Thomas Rogers appears, from the fact that he had a
son, a lad well-grown,
to have been thirty
or more in 1620. His birthplace, antecedents,
and history are unknown,
but he appears to have been “of the Leyden
congregation.”
His wife and children came later.
Joseph Rogers was only a “lad” aboard
the may-Flower, but he left a
considerable posterity.
Nothing is surely known of him, except that
he was Thomas’s
son.
Degory Priest had the distinction of being “freeman”
of Leyden, having
been admitted such,
November 16, 1615. He was by occupation a
“hatter,”
a man of some means, who left a wife and at least two
children in Holland
when he embarked for America. His known age at
death gives his age
at sailing but a few months previous. At his
marriage in Leyden,
October 4, 1611, he was called “of London.”
He
was about thirty-two
when he married.
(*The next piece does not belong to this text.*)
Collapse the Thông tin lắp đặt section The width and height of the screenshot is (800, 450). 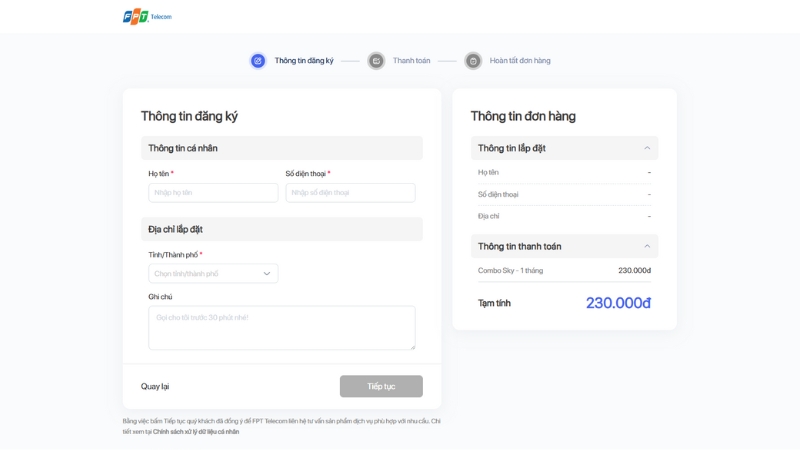(x=647, y=148)
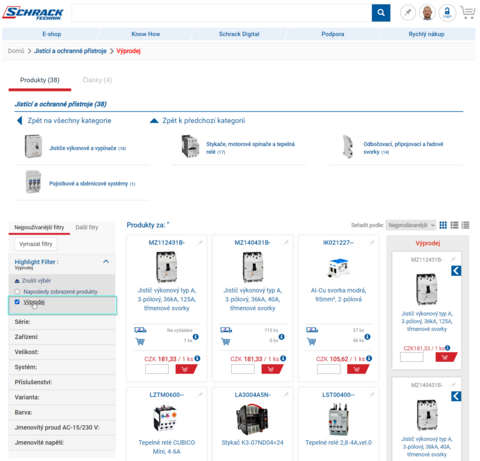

His wife (a widow Vincent)
was a sister of Isaac
Allerton, who also was married at the same
time that he was.
Goodwin ("Pilgrim Republic,” p. 183) also gives
his age as “forty-one.”
His widow remarried and came over later.
Dexter ("Mourt’s
Relation,” p. 69, note) states, quoting from
Leyden
Ms. records, that
“Degory Priest in April, 1619, calling himself
a
‘hatter,’
deposes that he ‘is forty years of age.’”
He must,
therefore, have been
about forty-one when he sailed on the
may-Flower,
and forty-two years old at his death.
John Rigdale and his wife Alice afford no data.
They both died early,
and there is no record
concerning either of them beyond the fact
that they were passengers.
Edward Fuller and his wife have left us little record
of themselves save
that they were of Leyden,
that he is reputed a brother of Dr. Samuel
Fuller (for whom they
seem to have named the boy they brought over
with them,—leaving
apparently another son, Matthew, behind), and
that both died the first
winter. He must have been at least
twenty-five, judging
from the fact that he was married and had two
children, and was perhaps
somewhat older (though traditionally
represented as younger)
than his brother. Neither his occupation
nor antecedents are
surely known.
Samuel Fuller—the son of Edward Fuller
and his wife—is called by
Bradford “a young
child.” He must have been some five or
six years
of age, as he married
in 1635, fifteen years later, and would
presumably have been
of age, or nearly so.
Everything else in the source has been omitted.